• [Excerpt provided]:
☆ ☆ ☆
Re: TableInputFormat configuration problems with 0.90

Posted by Dan Harvey <da...@gmail.com>.
Ah ok, most of the time we were using the default Hadoop configuration object and not the HBase one.

I guess that's a change between 0.20 and 0.90? Would it not make sense for the TableMapReduceUtil class to do that for you? As you'll need it in every HBase map reduce job.

Anyway, I guess we should just change our job configs to include the HBase configuration too then it would work fine.

Thanks,

On 23 Feb 2011, at 19:44, Jean-Daniel Cryans <jd...@apache.org> wrote:

> How do you create the configuration object Dan? Are you doing:
> 
> Configuration conf = HBaseConfiguration.create();
> Job job = new Job(conf, "somename");
> 
> or are you just creating a normal Configuration?
> 
> BTW the code I wrote is what I expect people do and what I'm doing myself.
> 
> J-D
> 
> On Wed, Feb 23, 2011 at 7:19 AM, Dan <da...@gmail.com> wrote:
>> Or the other way would be adding the HBase configs to the Hadoop config,
>> which I think maybe what is intended.
>> 
>> If I do it whilst I'm setting up the job
>> with HBaseConfiguration.addHbaseResources() it works fine, should
>> the TableMapReduceUtil.initTableMapperJob do this for you?
☆ ☆ ☆
Stored items:
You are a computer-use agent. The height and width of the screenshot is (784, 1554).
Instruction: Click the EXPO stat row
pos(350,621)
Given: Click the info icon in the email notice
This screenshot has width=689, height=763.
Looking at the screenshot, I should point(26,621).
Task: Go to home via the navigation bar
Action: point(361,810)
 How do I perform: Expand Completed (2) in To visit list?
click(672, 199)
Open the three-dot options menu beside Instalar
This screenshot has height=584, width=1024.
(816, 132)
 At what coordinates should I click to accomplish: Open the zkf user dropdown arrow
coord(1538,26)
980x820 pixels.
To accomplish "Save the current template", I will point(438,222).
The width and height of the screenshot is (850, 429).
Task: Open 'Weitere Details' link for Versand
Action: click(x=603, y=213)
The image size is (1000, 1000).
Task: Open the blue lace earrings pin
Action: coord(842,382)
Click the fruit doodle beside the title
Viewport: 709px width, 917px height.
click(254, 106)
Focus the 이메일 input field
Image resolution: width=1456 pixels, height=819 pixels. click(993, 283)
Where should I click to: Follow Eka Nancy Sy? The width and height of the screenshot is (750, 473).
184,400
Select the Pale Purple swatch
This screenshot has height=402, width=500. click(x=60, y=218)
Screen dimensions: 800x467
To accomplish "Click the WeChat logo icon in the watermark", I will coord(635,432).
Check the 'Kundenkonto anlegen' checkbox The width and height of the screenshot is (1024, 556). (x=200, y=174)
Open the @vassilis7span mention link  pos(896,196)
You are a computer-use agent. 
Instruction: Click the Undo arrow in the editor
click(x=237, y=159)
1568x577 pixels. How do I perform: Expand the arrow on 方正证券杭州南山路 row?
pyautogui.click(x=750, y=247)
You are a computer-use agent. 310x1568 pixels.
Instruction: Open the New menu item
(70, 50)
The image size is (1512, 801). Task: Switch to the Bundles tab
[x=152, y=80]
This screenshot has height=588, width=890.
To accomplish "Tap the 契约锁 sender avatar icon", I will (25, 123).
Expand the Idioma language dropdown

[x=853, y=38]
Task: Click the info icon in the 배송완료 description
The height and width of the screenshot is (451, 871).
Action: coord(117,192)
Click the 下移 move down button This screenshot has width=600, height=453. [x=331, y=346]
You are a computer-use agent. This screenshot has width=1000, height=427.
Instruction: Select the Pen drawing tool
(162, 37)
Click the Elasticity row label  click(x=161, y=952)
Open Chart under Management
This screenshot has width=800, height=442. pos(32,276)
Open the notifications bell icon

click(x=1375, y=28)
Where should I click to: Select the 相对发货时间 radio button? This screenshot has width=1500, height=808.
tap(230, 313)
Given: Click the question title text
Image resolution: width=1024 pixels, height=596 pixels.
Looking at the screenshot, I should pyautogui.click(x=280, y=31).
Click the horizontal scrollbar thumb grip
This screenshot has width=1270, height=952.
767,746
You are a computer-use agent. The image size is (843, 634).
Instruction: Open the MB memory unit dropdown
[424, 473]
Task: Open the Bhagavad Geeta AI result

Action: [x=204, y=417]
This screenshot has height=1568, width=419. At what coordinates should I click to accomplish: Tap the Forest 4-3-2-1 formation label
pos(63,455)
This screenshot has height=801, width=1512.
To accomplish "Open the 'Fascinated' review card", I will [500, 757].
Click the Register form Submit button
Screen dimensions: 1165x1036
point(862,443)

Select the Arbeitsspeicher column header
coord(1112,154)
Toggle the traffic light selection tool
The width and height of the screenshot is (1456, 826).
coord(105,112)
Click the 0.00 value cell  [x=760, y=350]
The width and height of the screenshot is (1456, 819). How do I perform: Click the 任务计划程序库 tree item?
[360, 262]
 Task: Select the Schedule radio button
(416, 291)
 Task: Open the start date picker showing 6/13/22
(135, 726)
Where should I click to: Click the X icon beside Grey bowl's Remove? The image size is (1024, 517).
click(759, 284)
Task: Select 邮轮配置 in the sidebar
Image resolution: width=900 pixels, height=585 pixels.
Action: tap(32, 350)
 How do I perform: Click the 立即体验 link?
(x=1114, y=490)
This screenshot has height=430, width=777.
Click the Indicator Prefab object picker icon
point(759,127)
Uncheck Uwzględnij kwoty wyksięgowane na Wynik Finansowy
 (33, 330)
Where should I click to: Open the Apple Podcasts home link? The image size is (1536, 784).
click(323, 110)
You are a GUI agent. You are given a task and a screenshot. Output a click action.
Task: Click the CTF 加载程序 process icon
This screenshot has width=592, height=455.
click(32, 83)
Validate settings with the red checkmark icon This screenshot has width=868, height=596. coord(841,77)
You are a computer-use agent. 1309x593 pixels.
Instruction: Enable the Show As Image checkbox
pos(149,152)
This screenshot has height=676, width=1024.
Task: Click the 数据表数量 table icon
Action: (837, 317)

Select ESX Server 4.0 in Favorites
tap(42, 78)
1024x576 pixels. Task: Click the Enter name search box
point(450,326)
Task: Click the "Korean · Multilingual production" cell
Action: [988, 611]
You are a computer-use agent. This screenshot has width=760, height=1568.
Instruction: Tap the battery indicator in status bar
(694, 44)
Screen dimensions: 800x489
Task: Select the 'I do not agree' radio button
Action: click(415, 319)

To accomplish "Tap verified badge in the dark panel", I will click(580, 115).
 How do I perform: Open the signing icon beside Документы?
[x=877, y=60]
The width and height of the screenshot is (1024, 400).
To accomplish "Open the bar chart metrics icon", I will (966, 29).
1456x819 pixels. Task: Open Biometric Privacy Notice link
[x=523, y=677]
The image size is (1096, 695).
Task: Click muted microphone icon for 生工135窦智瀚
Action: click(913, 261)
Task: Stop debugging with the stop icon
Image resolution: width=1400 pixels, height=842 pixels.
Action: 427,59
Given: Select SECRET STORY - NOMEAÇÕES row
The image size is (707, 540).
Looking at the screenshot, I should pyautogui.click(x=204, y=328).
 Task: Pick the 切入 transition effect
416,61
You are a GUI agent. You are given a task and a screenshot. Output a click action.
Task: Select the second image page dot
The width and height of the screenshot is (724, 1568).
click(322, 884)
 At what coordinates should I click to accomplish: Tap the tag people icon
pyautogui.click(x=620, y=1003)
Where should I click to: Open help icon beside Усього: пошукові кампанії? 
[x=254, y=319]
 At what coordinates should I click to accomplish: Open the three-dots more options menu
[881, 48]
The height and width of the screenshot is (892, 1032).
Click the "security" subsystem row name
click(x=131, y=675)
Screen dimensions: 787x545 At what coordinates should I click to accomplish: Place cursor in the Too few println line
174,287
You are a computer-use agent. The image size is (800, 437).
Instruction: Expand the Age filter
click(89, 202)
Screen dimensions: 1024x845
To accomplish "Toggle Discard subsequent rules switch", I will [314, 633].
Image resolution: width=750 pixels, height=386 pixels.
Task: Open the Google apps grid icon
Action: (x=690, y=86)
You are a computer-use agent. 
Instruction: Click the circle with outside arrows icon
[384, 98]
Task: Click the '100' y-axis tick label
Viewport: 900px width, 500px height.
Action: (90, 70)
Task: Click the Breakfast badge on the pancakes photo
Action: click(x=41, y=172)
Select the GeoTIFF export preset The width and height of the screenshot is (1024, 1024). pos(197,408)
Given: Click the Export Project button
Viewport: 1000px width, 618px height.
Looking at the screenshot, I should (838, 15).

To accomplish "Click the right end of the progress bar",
☆ ☆ ☆
• [Objective 1]: Echo back the HBase thread word for word, starting at "I guess that's" and ending at "map reduce job.".
• [Objective 2]: Duplicate the listing's lines precisely, starting at the line that contains "Where should I click to: Open the" and ending at the line that contains "Action: click(415, 319)".
The HBase thread and the listing have no connection to each other.

• [Result 1]:
I guess that's a change between 0.20 and 0.90? Would it not make sense for the TableMapReduceUtil class to do that for you? As you'll need it in every HBase map reduce job.

• [Result 2]:
Where should I click to: Open the Apple Podcasts home link? The image size is (1536, 784).
click(323, 110)
You are a GUI agent. You are given a task and a screenshot. Output a click action.
Task: Click the CTF 加载程序 process icon
This screenshot has width=592, height=455.
click(32, 83)
Validate settings with the red checkmark icon This screenshot has width=868, height=596. coord(841,77)
You are a computer-use agent. 1309x593 pixels.
Instruction: Enable the Show As Image checkbox
pos(149,152)
This screenshot has height=676, width=1024.
Task: Click the 数据表数量 table icon
Action: (837, 317)

Select ESX Server 4.0 in Favorites
tap(42, 78)
1024x576 pixels. Task: Click the Enter name search box
point(450,326)
Task: Click the "Korean · Multilingual production" cell
Action: [988, 611]
You are a computer-use agent. This screenshot has width=760, height=1568.
Instruction: Tap the battery indicator in status bar
(694, 44)
Screen dimensions: 800x489
Task: Select the 'I do not agree' radio button
Action: click(415, 319)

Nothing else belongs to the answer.